-- Records for this exercise follows --
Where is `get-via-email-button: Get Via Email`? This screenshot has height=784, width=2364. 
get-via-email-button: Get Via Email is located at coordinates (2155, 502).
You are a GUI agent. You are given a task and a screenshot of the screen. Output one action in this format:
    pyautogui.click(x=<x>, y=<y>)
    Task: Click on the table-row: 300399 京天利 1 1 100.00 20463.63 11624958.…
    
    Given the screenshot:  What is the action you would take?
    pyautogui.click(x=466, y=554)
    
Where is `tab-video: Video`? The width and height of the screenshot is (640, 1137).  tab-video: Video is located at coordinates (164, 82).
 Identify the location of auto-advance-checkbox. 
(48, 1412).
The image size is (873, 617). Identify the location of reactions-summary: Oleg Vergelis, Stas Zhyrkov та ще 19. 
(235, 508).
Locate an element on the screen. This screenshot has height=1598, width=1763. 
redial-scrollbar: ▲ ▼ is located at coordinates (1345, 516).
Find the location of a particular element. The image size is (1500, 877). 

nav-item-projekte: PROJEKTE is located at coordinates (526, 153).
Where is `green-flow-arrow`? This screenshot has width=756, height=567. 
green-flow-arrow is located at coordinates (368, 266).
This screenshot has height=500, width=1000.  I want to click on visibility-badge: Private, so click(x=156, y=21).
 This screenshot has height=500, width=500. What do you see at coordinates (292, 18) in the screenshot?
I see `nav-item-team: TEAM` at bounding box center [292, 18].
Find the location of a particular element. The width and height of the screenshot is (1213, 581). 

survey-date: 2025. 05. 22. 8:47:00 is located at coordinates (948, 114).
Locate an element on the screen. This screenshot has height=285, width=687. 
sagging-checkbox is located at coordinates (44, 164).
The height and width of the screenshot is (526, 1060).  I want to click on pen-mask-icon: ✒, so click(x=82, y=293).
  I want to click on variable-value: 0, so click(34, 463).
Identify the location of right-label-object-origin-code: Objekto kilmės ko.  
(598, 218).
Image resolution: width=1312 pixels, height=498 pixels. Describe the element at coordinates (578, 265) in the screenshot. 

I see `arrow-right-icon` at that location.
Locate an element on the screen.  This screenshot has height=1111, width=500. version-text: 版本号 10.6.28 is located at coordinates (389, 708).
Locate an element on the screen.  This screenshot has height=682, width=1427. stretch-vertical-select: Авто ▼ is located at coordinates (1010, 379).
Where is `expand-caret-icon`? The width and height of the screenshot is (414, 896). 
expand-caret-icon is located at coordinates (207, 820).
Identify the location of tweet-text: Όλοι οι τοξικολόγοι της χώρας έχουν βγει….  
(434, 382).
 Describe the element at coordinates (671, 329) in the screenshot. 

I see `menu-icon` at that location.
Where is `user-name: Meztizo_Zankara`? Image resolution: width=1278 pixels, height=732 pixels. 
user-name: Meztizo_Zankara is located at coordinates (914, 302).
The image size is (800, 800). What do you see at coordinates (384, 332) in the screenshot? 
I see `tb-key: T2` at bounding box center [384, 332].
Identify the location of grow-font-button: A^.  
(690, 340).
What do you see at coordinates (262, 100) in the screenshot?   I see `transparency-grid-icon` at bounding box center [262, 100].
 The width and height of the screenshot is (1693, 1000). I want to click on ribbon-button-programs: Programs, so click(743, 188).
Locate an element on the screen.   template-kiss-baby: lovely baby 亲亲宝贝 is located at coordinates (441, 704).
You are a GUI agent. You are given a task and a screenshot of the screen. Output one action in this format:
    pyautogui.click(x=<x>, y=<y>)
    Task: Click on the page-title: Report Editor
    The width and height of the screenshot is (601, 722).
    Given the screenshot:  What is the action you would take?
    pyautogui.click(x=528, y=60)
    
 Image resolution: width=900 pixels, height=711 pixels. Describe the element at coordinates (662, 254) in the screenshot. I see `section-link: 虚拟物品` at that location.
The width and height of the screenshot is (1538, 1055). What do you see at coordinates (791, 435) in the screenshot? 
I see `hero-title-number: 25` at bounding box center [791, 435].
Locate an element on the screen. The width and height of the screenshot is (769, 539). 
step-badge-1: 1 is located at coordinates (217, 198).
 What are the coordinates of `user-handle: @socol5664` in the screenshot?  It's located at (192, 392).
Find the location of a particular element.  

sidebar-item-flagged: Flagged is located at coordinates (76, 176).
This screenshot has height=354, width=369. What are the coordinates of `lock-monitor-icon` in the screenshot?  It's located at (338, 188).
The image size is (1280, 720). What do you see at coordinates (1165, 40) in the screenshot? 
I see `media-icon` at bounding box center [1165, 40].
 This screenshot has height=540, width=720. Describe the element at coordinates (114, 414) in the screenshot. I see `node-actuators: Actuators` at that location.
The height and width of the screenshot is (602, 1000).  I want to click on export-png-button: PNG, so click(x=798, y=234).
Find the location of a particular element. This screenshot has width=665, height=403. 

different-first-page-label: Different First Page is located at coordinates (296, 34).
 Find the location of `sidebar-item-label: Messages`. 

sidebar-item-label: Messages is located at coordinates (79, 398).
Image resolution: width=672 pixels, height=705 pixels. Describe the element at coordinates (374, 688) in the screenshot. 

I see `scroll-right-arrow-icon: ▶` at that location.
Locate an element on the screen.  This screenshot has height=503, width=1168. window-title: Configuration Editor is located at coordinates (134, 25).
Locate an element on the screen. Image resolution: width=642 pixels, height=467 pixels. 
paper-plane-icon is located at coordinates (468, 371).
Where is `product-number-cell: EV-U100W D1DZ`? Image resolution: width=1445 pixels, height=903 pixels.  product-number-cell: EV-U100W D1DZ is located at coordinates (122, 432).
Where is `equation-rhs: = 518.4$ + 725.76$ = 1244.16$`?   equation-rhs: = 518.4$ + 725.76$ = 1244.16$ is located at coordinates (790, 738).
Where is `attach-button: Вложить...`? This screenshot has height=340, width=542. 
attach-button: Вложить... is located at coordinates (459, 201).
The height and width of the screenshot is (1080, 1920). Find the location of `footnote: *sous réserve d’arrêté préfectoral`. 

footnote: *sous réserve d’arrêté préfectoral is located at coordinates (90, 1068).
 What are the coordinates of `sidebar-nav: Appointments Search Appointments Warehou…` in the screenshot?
-- Records for this exercise concluded --
» **Work to complete**:
Reproduce the listing lines starting with the line containing "Identify the location of tweet-text: Όλοι" and going on through the line containing "Image resolution: width=900", renaming "Identify the location of" to "Give the position of" and leaving everything else unchanged.

» **Solution to the problem**:
Give the position of tweet-text: Όλοι οι τοξικολόγοι της χώρας έχουν βγει….  
(434, 382).
 Describe the element at coordinates (671, 329) in the screenshot. 

I see `menu-icon` at that location.
Where is `user-name: Meztizo_Zankara`? Image resolution: width=1278 pixels, height=732 pixels. 
user-name: Meztizo_Zankara is located at coordinates (914, 302).
The image size is (800, 800). What do you see at coordinates (384, 332) in the screenshot? 
I see `tb-key: T2` at bounding box center [384, 332].
Give the position of grow-font-button: A^.  
(690, 340).
What do you see at coordinates (262, 100) in the screenshot?   I see `transparency-grid-icon` at bounding box center [262, 100].
 The width and height of the screenshot is (1693, 1000). I want to click on ribbon-button-programs: Programs, so click(743, 188).
Locate an element on the screen.   template-kiss-baby: lovely baby 亲亲宝贝 is located at coordinates (441, 704).
You are a GUI agent. You are given a task and a screenshot of the screen. Output one action in this format:
    pyautogui.click(x=<x>, y=<y>)
    Task: Click on the page-title: Report Editor
    The width and height of the screenshot is (601, 722).
    Given the screenshot:  What is the action you would take?
    pyautogui.click(x=528, y=60)
    
 Image resolution: width=900 pixels, height=711 pixels. Describe the element at coordinates (662, 254) in the screenshot. I see `section-link: 虚拟物品` at that location.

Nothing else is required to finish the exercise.